I would suggest trying that first.
Best of luck.
I am familiar with the rod and line, the line will definitely load the rod but only if you can aerialize a long length of line. This is true of the steelhead mastery taper even when rod is one rating lower, but of course less line needs to be in the air. I would guess that the rplx 9wt will require about 40-50' to start casting itself. I use the 8wt steelhead taper on an Sage RPL 8.5' 8wt. It's a pretty good match.
The line handles very well, mending and rolling, even singlehanded Spey casting, etc.
Coming from a shooting taper it's a big change. Another option would be to use a shooting style floating line, I've seen some out there. This line wouldn't handle well though, unless short lining (small streams) or straight lining (coastal or stillwater).
Are you going topwater for coho this fall?
I have that line and recall it being a decent match for my 990 rpl - i now have the 990 rplx 3 piece, which is a bit beefier, but haven't tried it on that rod yet.
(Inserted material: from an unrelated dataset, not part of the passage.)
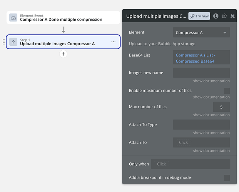The height and width of the screenshot is (192, 239).
Task: Click the Step 1 lightning action icon
Action: pos(13,42)
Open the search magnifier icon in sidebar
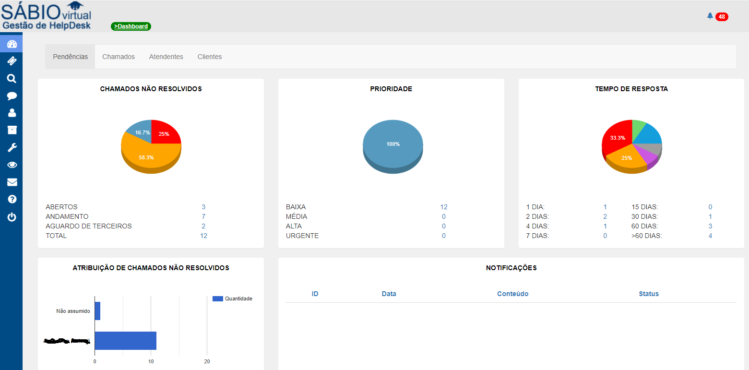The height and width of the screenshot is (370, 749). click(11, 78)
My recollection is the same as Juro's - get a lot of line in the air and it should perform better - the belly is long. It might also be a case of focusing on a more concentrated acceleration of your snap/flick than you're used to with heads.
08-25-2001, 12:52 PM
I have that rod and fish that line on a couple of different rods. I am usually not inclined to over line rods, but the rplx is a canidate for overlineing. The rplx might not be the best rod for fishing a floater.As everyone has said, this line is the opposite of a shooting head, but it is the best handleing line I have used. Perfect for big mends, roll casts, and controling a swinging(or dead drifted)fly. I think that I would stick with what you have, and if you can arealize the whole head(55'?)and it still feels unloaded, line up.